President Obama's primetime press conference tonight--on his 100th day in office--has the political news world abuzz with liveblogs, Twittering, and even some traditional news and commentary. Commentators seem to like his style, and consensus is that his comments on Chrysler will elicit cheers from Detroit. The other major storyline--his response to Jake Tapper's question on whether the Bush administration authorized torture--drew responses split along partisan/ideological lines.
Here's a roundup of highlights:
On ABC News's live Twittering, Terry Moran gave Obama high marks for the press conference, and the list of news outlets he called on, as a piece of communications strategy: "BET, Telemundo, the Detroit News--and a blogger still to come, I'll bet. Why did Bush never do this? It's smart,reaches different audiences."
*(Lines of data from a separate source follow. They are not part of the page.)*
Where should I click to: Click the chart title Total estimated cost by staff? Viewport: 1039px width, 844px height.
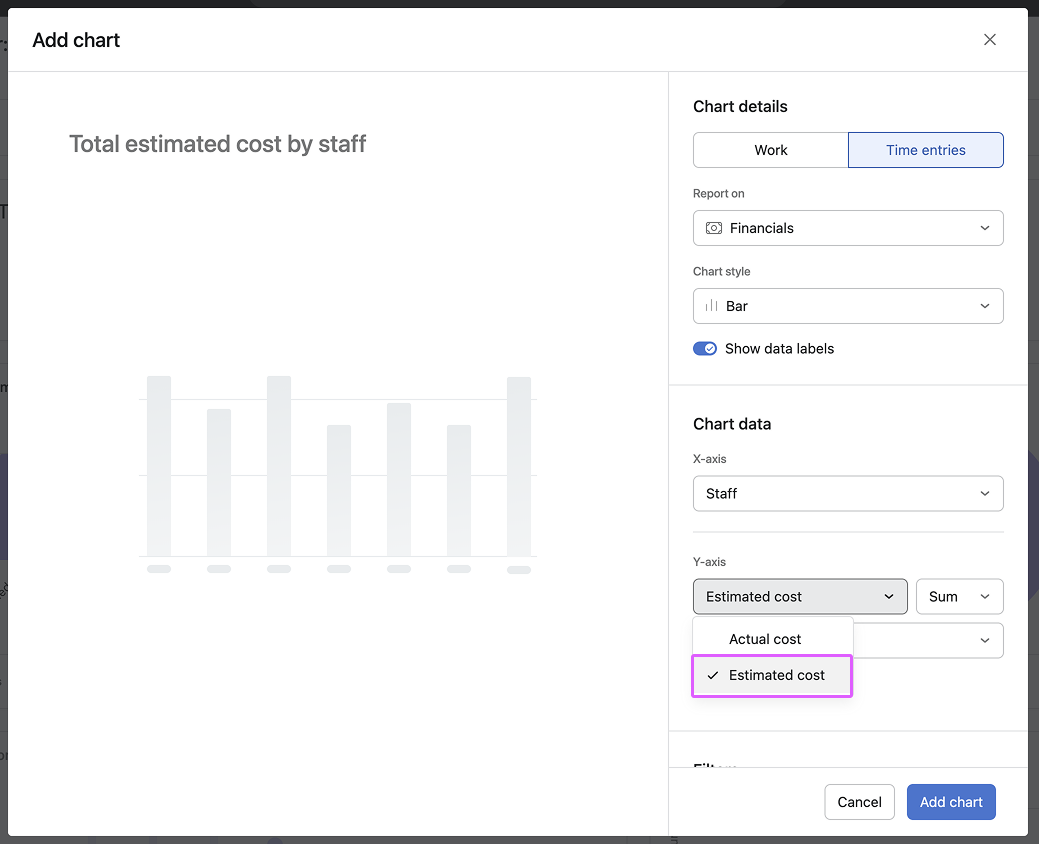(217, 143)
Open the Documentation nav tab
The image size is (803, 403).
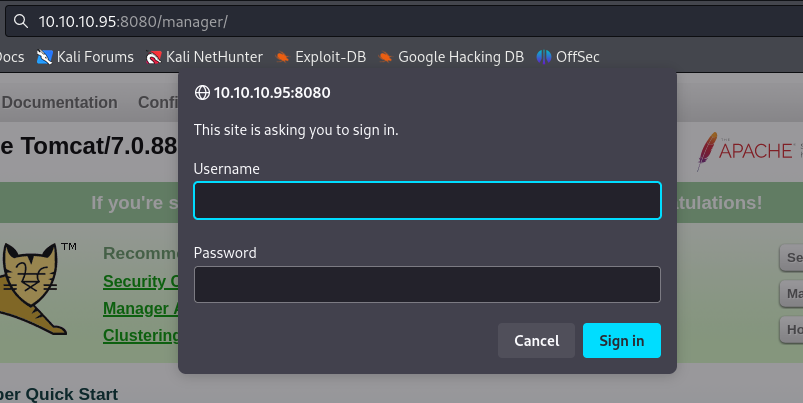coord(59,102)
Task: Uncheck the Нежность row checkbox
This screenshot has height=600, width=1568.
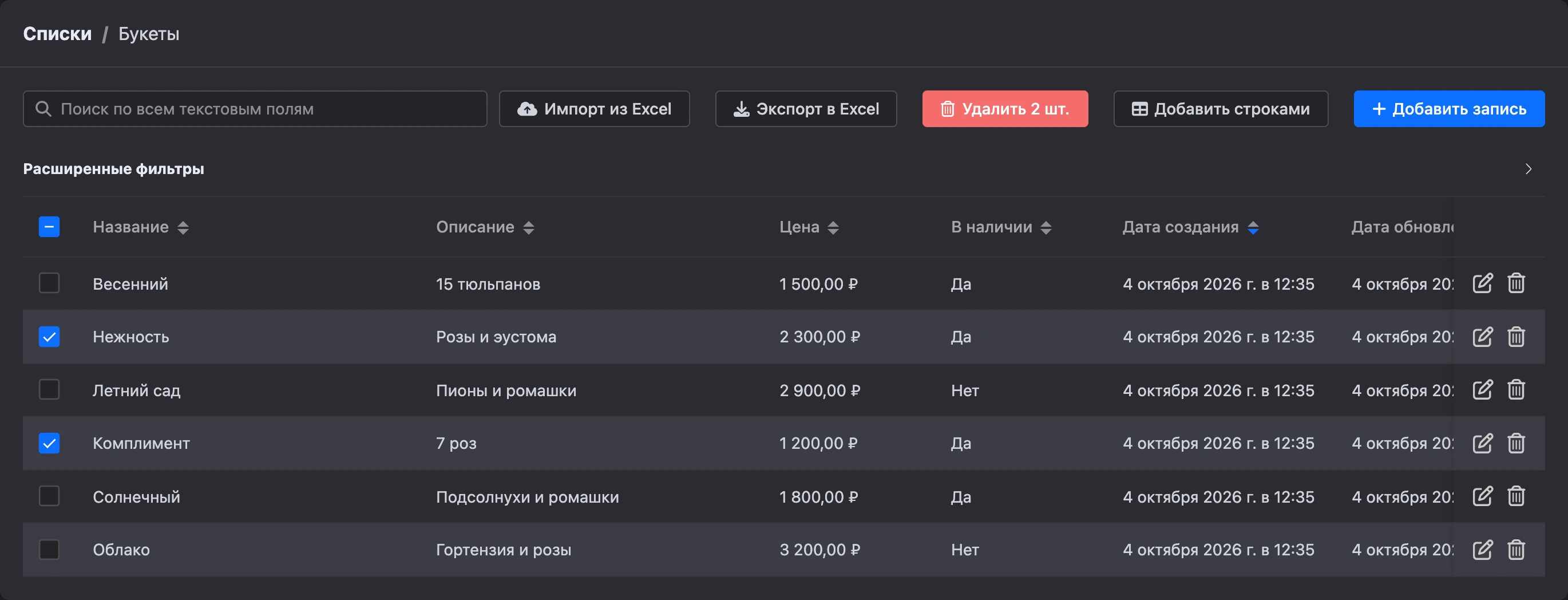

At Politico's liveblog, Jonathan Martin says Obama's proclaimed optimism about Chrysler's restructuring should play well in Detroit: "That sound you here are the cheers coming from Motown."
At The Washington Post's liveblog, Zachary Goldfarb saw some contradiction in what Obama said he was "humbled" by:
Obama said he was "humbled" he could not as president simply tell what bankers what to do, suggesting he needed the support of other branches of government.
But at times the administration has taken steps that departed from congressional wishes. For example, the government has structured several of its programs to spur financial recovery in ways that allow participants to escape executive compensation requirements established by Congress in appropriating $700 billion to bail out the financial sector.
The Associated Press's Calvin Woodward, fact-checking the president's performance, took issue with Obama's "that wasn't me" comment about the budget deficit that he inherited: "It actually was partly him -- and the other Democrats controlling Congress the previous two years -- who shaped the latest in a string of precipitously out-of-balance budgets."